■ Written request:
Retype the lines of the listing below exactly, beginning at the line that contains "Image resolution: width=276" and stopping after the line that contains "coordinates (274, 126).". Leave the pictures out of your copy.

[Target position listing]
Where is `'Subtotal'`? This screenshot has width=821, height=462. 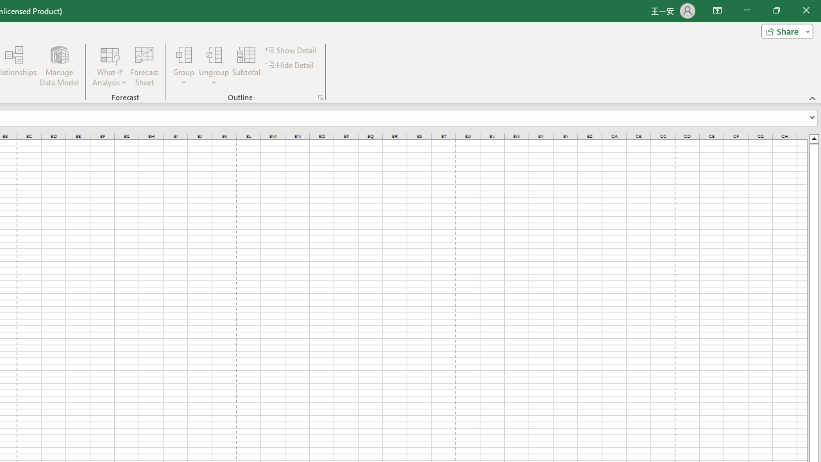 'Subtotal' is located at coordinates (246, 66).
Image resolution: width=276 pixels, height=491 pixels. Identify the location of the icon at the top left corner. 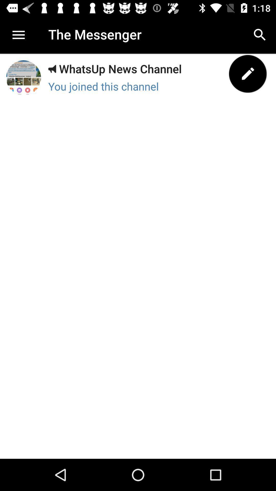
(18, 34).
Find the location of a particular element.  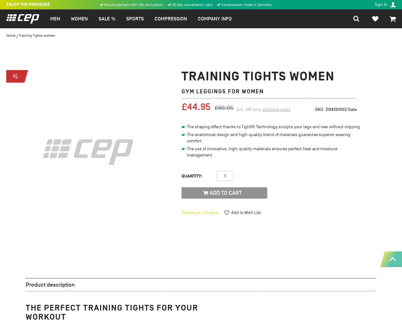

'The shaping effect thanks to Tightfit Technology sculpts your legs and rear without slipping.' is located at coordinates (274, 126).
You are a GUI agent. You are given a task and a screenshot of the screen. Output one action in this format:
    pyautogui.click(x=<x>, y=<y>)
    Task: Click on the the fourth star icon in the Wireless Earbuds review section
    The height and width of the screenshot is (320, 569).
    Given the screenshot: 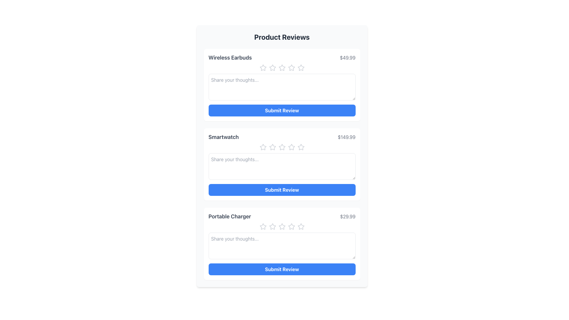 What is the action you would take?
    pyautogui.click(x=301, y=67)
    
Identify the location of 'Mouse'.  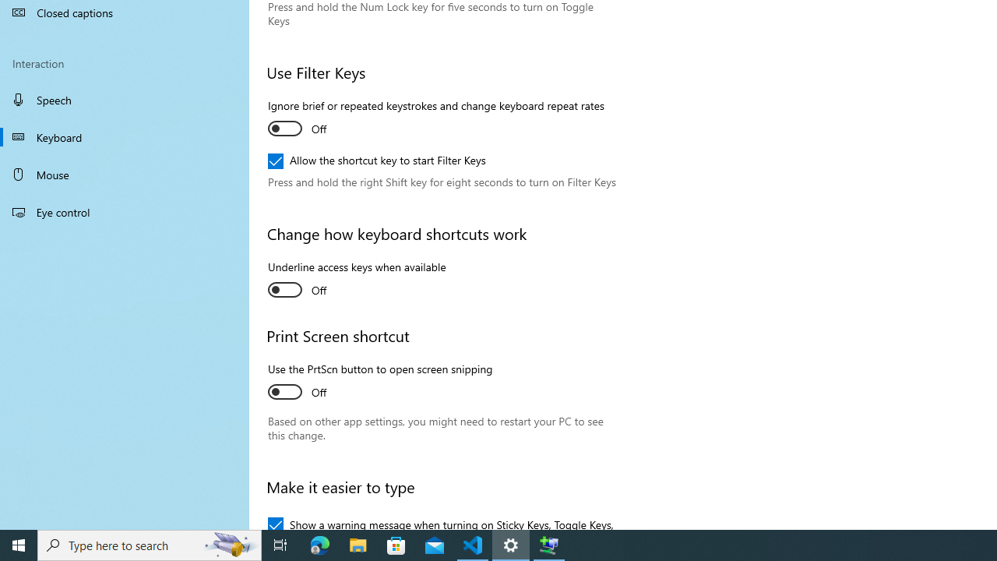
(125, 174).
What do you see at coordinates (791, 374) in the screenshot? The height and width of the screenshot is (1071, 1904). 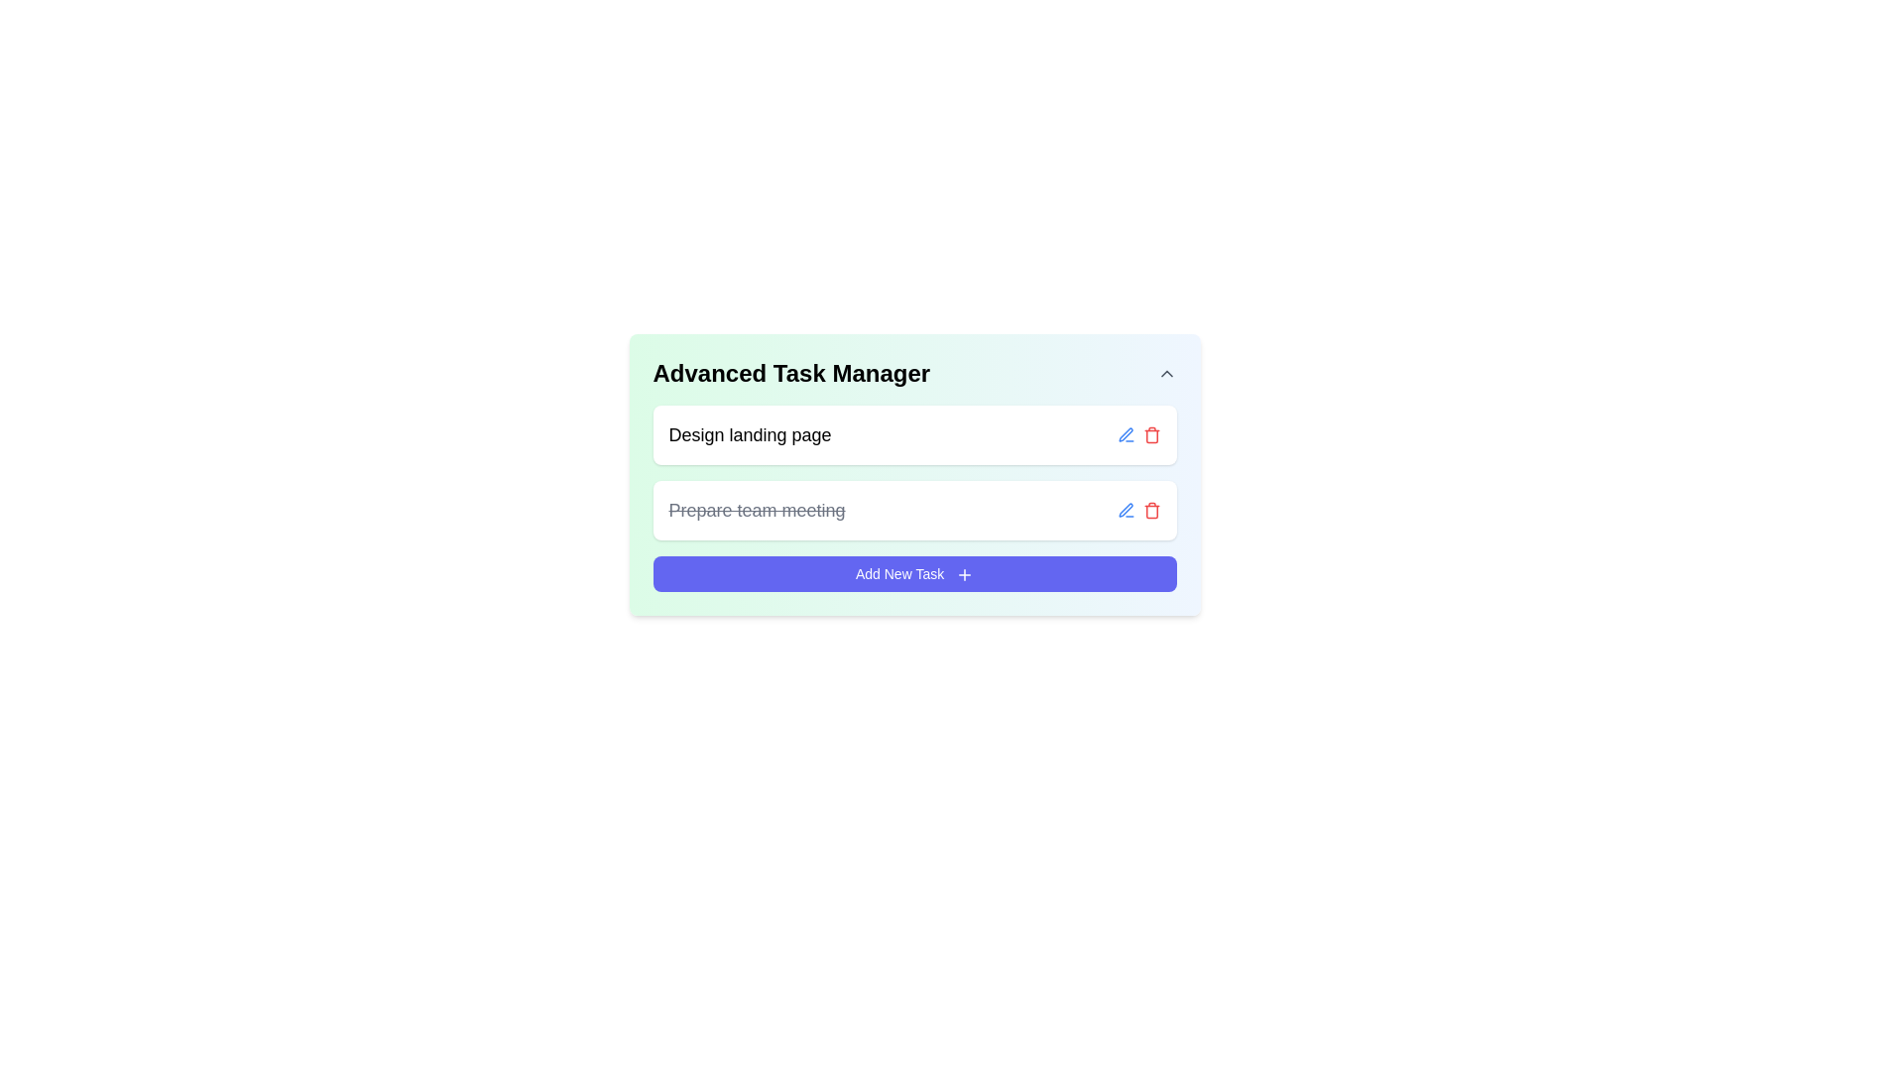 I see `text content of the bold header labeled 'Advanced Task Manager' located at the top-left of the card section` at bounding box center [791, 374].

■ The output:
Image resolution: width=276 pixels, height=491 pixels. Identify the location of the icon at the top left corner. 
(18, 34).
Find the location of a particular element.  

'The shaping effect thanks to Tightfit Technology sculpts your legs and rear without slipping.' is located at coordinates (274, 126).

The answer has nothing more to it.